§ **EXERCISE AIM**:
Once the line with "The image size is (616, 688)." is found, write it out along with each later line exactly, through the end of the entries, skipping every picture.

§ **RECORD EXTRACTS**:
= = =

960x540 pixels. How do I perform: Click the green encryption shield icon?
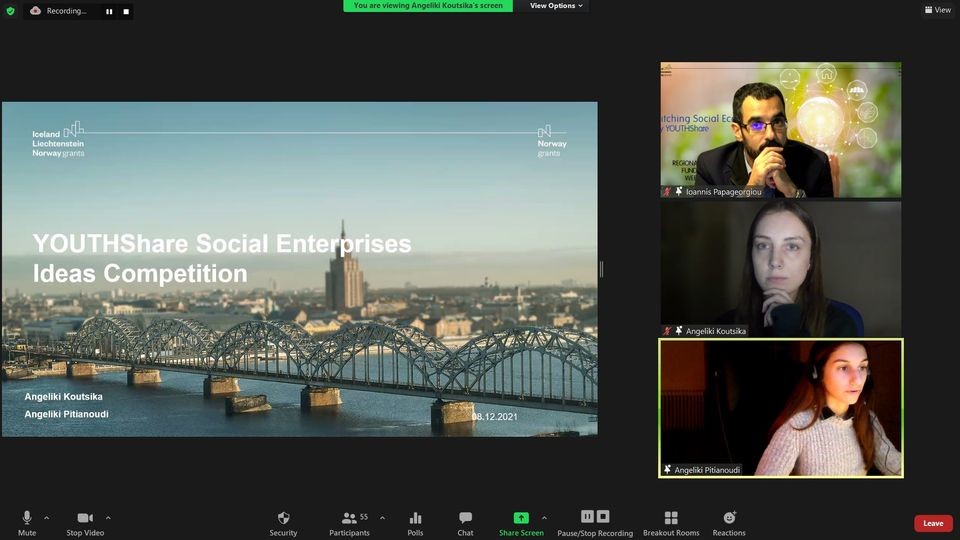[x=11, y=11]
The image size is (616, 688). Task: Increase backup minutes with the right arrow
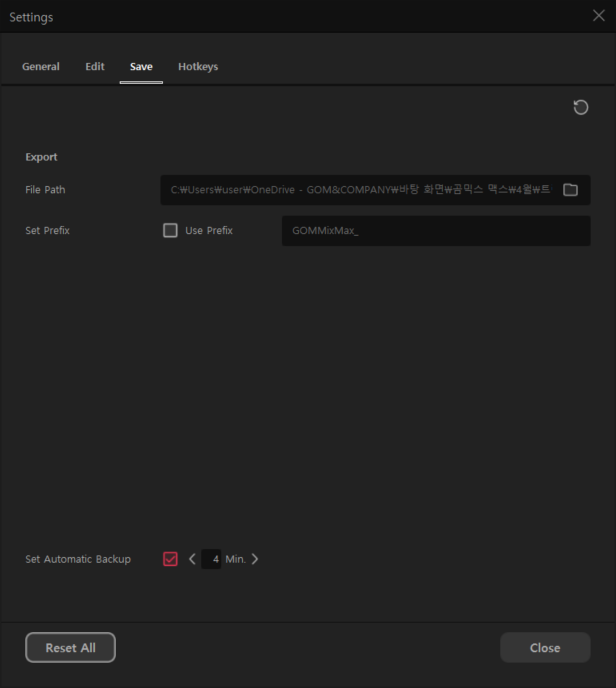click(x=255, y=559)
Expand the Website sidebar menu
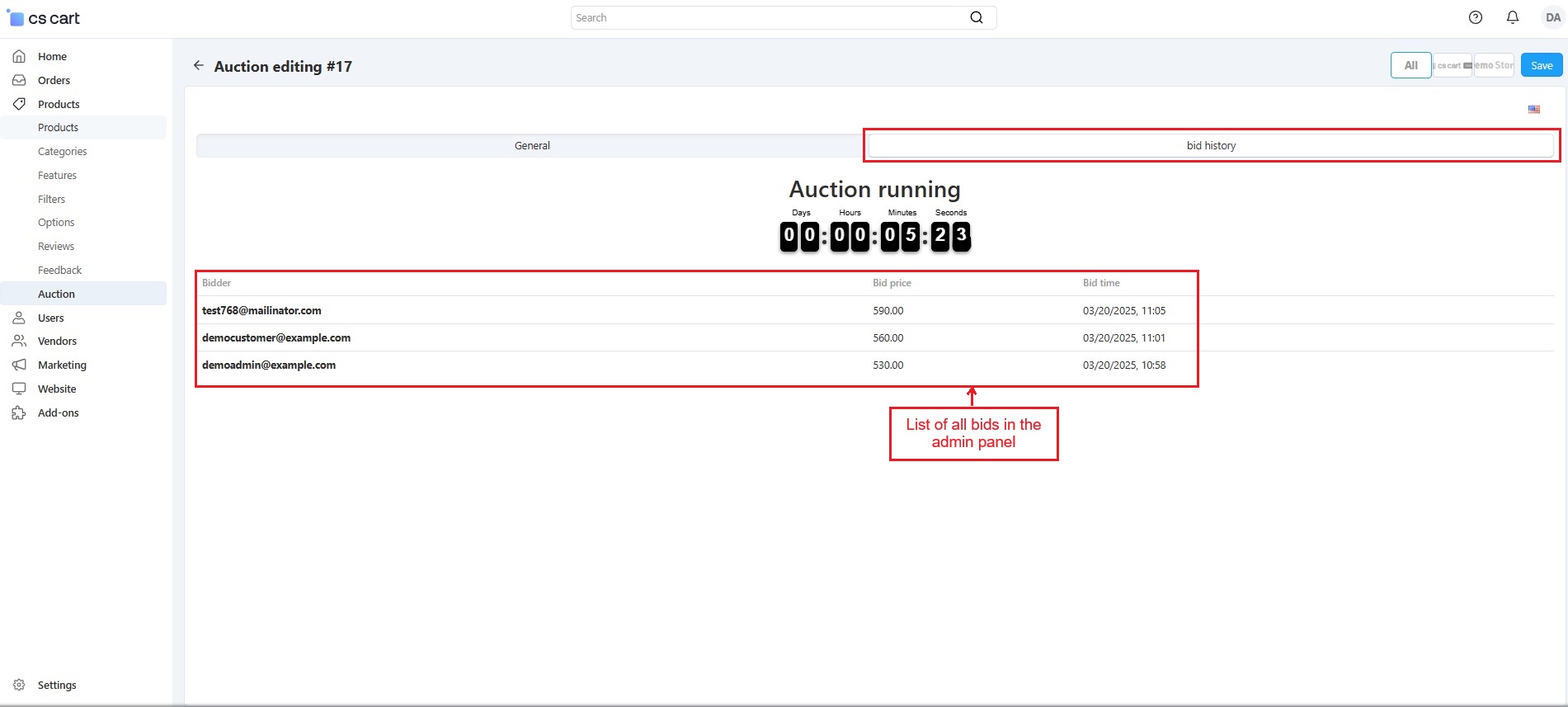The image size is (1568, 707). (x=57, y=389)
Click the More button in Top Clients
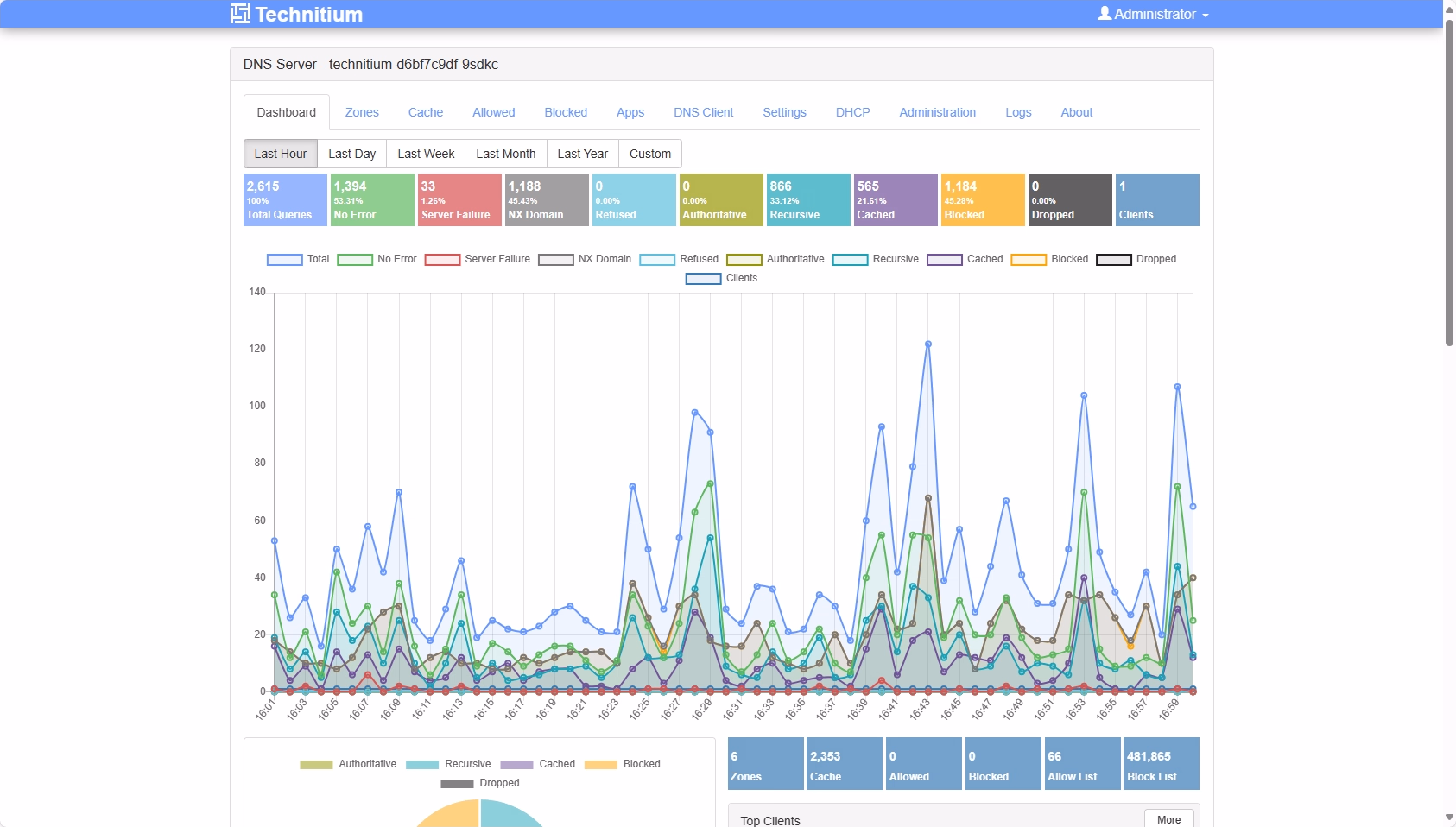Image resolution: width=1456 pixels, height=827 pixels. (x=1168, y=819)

= = =

§ **OUTPUT FOR THIS TASK**:
The image size is (616, 688). Task: Increase backup minutes with the right arrow
click(x=255, y=559)
Expand the Website sidebar menu
The image size is (1568, 707). (x=57, y=389)
Click the More button in Top Clients
Image resolution: width=1456 pixels, height=827 pixels. (x=1168, y=819)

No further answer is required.